Barracuda Networks Enlists Open Source Community In Trend Micro Patent Fight
The following is excerpted from Thomas Claburn's February 6, 2008 article at InformationWeek:
Barracuda Networks, a maker of e-mail and Web security hardware, has sent out a distress call to the open source community to save it from patent litigation at the hands of Trend Micro, a competing security company. On Tuesday it asked for help from anyone who can provide information that can invalidate Trend Micro's patent on gateway antivirus scanning.
Barracuda Networks has framed the dispute as an attack not only on itself but on the open source community and the free Clam AntiVirus software by "commercial patent holders attempting to unjustly hinder the free and open source community," as Dean Drako, president and CEO of Barracuda Networks, put it in a statement issued on Tuesday.
The patent in question, U.S. Patent No. 5,623,600, was filed in 1995. Fortinet, another security hardware vendor, was accused of violating the patent in 2004 and settled with Trend Micro in early 2006. Sweeny from Trend Micro confirmed that both Symantec (NSDQ: SYMC) and McAfee have licensed the patent as well.

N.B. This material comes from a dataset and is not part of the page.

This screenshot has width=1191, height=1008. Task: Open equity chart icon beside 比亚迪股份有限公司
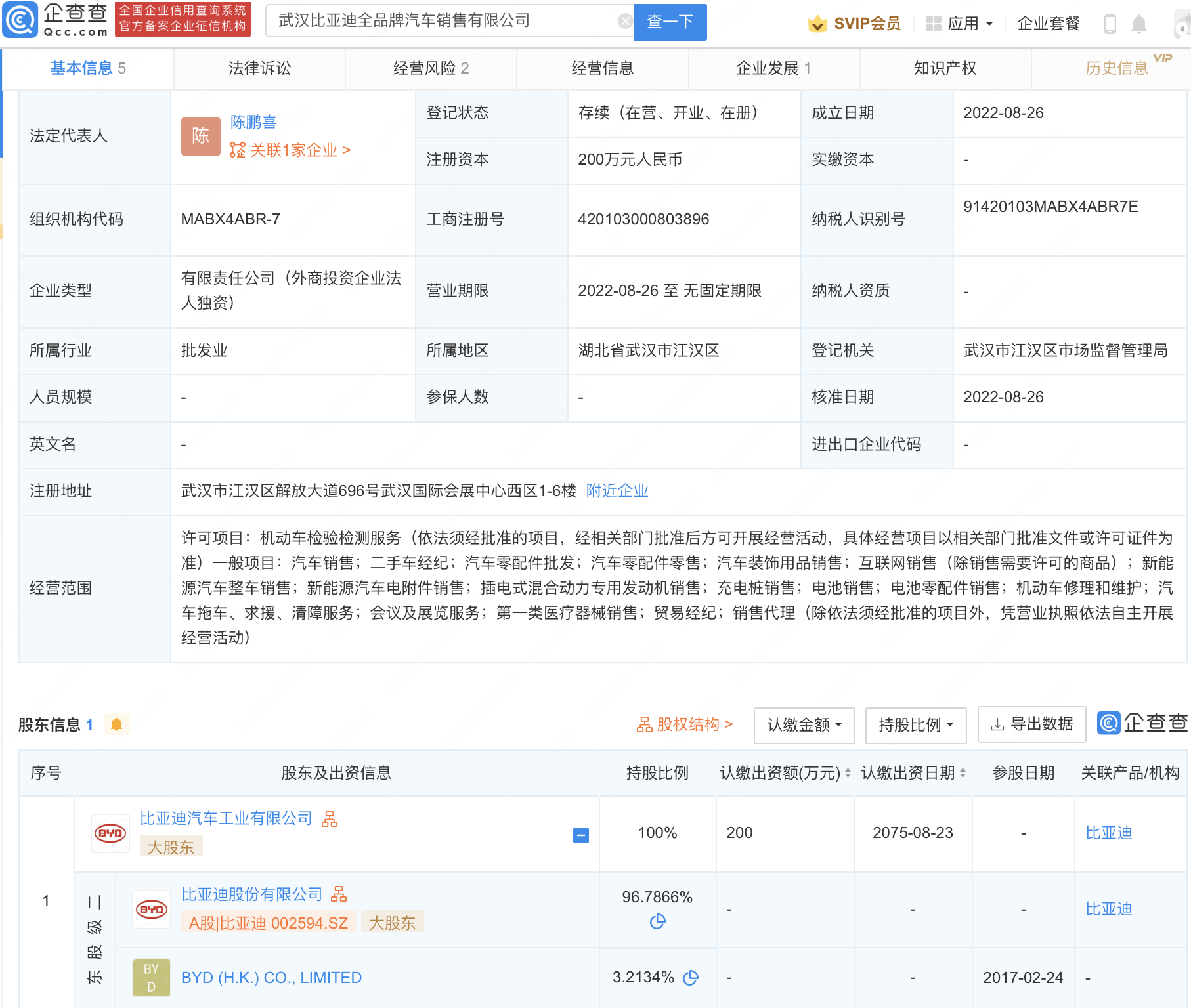pos(339,894)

"They're accusing us of importing open source software," said Drako. "How can you accuse someone of importing open source software? It's written everywhere." Nonetheless, Trend Micro appears to be doing just that it. If it prevails, Drako predicts trouble for companies that rely on open source software. "If Trend Micro is successful in claiming that we import Clam AV, and therefore that the ITC is the appropriate court, I could go claim that Linux is imported by IBM (NYSE: IBM) ... I could start suing them in the ITC. It could reinvent how patent litigation is done for open source software. It's a pretty bold move."